== WORK REQUIRED ==
The required output is the line containing "Given: Unhide the Timeline Milad layer" followed by each line through the end of the data below, repeated exactly and with nothing added.

== SOURCE RECORDS ==

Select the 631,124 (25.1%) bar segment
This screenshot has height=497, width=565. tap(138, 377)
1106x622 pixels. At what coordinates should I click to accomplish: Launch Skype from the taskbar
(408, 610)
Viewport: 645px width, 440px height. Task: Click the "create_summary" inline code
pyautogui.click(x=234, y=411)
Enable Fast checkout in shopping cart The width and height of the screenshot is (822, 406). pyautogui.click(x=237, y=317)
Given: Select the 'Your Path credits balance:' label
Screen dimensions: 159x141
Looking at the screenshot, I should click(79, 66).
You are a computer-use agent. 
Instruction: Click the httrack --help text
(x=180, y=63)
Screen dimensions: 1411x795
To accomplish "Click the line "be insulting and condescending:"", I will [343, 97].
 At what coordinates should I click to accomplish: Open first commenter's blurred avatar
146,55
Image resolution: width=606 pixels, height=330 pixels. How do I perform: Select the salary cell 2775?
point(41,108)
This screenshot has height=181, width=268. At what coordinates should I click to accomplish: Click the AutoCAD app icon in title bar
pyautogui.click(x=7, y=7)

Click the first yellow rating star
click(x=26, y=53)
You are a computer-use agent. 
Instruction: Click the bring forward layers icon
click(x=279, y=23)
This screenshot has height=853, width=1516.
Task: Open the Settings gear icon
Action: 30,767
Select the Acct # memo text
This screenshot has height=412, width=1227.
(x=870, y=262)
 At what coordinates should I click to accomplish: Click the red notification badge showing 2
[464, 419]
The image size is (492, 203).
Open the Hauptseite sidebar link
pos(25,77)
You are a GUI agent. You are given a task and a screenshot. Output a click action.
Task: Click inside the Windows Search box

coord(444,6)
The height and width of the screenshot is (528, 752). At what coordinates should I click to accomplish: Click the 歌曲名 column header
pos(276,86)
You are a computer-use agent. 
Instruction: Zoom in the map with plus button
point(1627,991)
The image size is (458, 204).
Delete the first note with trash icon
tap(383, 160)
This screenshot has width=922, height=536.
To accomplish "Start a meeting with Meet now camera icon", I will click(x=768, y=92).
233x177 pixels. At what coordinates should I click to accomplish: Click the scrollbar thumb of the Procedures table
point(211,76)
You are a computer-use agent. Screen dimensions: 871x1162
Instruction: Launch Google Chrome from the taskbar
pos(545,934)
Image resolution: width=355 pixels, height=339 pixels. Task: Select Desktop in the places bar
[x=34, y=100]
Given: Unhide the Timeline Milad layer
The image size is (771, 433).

== ANSWER BOX ==
Given: Unhide the Timeline Milad layer
The image size is (771, 433).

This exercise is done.